Thursday, 14 May 2009

The patriots of Wooton Basset.......

One of Britain's newest traditions was carried out again yesterday. The tiny town of Wooton Bassett in Wiltshire turns out to welcome home military heroes from Iraq or Afghanistan. But, sadly, those heroes have all come home in coffins.

Since 2007, RAF Lyneham, near the town, has been the main base for repatriated service personnel.
So when their hearses pass slowly through the streets, members of the public and military personnel (both serving and former) line the streets in silence, the military personnel saluting as the hearses pass by. Tragically, since 2007, this new tradition has been carried out 72 times.

Yesterday the town welcomed back four heroes, including a Ghurka. Those who returned home are Sergeant Ben Ross, of the Royal Military Police; Rifleman Adrian Sheldon, of 2nd Battalion The Rifles; Corporal Sean Binnie of Black Watch, 3rd Battalion The Royal Regiment of Scotland; and Corporal Kumar Pun, of 1st Battalion The Royal Ghurka Rifles.

The four brave soldiers died in a single day of bloody fighting in troubled Helmand Province. The last time there was such large a loss of life for British forces in a single day was in June 17 last year, when four soldiers were killed.

The servicemen's bodies were flown back to the UK in a Hercules aircraft, which landed at RAF Lyneham, Wilts, at around 10am yesterday. A procession then made its way along the A3102 - the road now dubbed the 'Highway for Heroes' - following a fly-by and memorial service at the base. The High Street was brought to an emotional standstill at 2.45pm as the four coffins, draped with Union flags, were paraded slowly past.


  1. This is so very sad. Such a waste of brave young lives. At least they are given some beautiful respect for their sacrifice.

  2. sigh...When will this stop? "Will" it stop?

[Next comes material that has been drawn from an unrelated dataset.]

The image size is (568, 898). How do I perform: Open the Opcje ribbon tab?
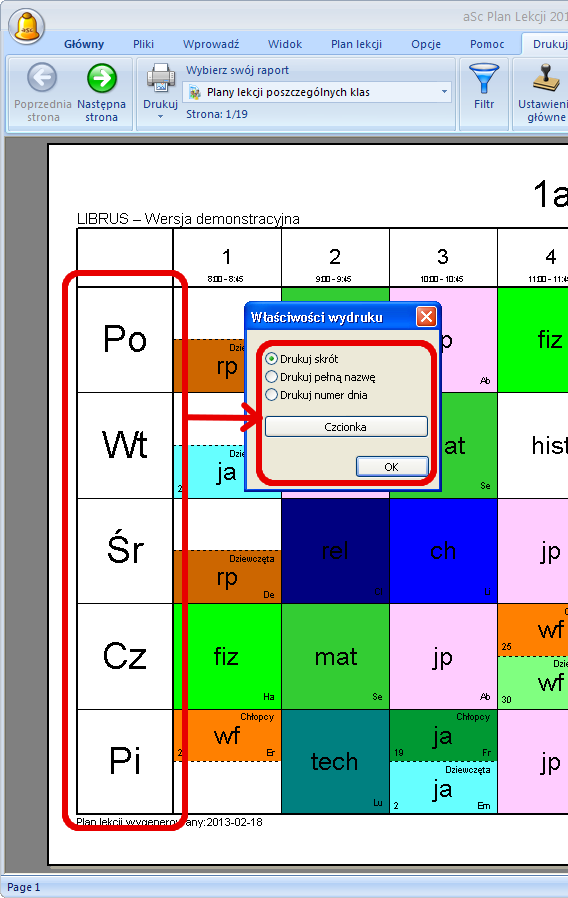426,44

    A Provocative, sad, and very honorable post, M.

    Thank you.

  3. I can imagine how importantly you regard this, Michael. Hopefully, the townspeople represent all of us with the respect they show.

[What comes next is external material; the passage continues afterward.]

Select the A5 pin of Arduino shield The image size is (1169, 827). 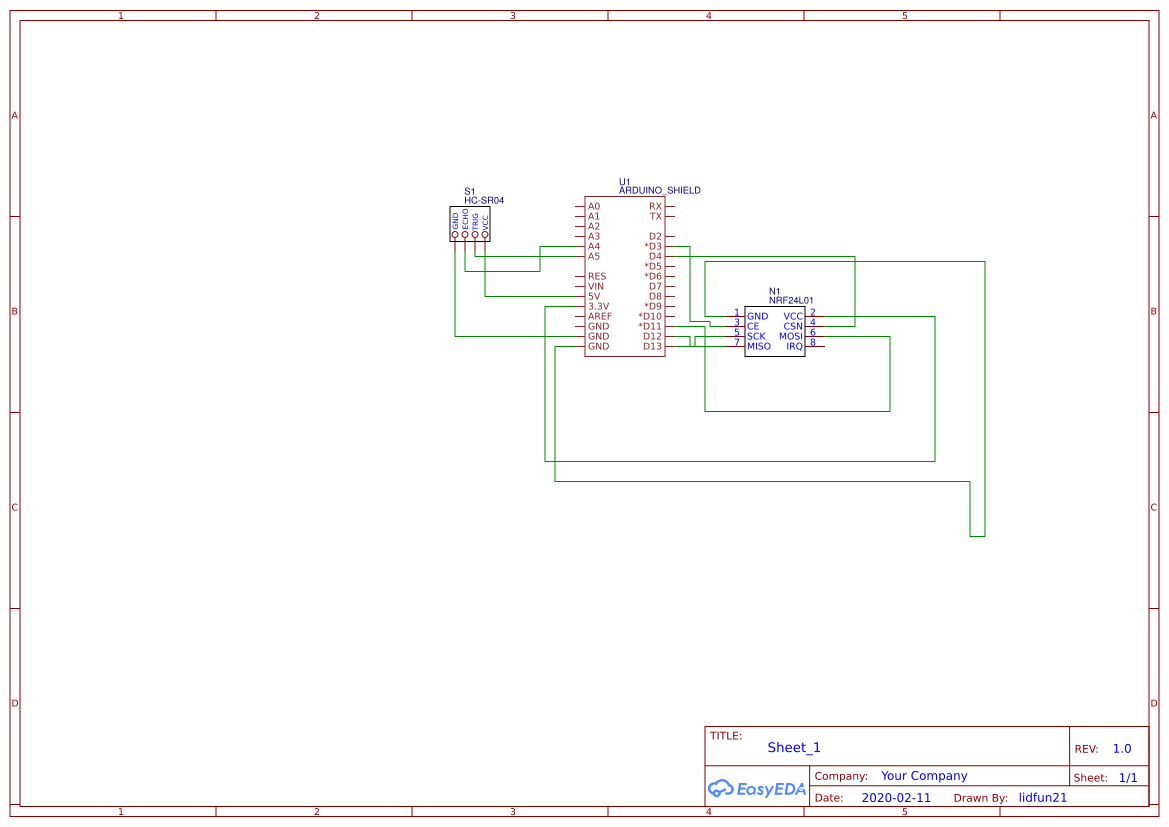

  4. So sad. And touching to see the photos of the people honoring the returning soldiers.

    When will the killing end?

  5. Michael, this was so moving. I had to ask my husband to read this. He has asked me to convey to you how very much he appreciated this post. The good people of Wooton Bassett are performing an extemely kind and important act in honoring the soldiers. What a huge task they have had.
    It is impossible for us to read the stories day after day and not imagine the suffering and the agonizing details of the last moments of life for these fallen soldiers. They have absolutely paid the ultimate tribute. We know this, yet for someone who has witnessed fellow soldiers die...who survives when those around him do not...Wilfred Own said it best...
    "My friend, you would not tell with such high zest/ To children ardent for some desperate glory/ The old Lie: Dulce et decorum est/ Pro patri mori."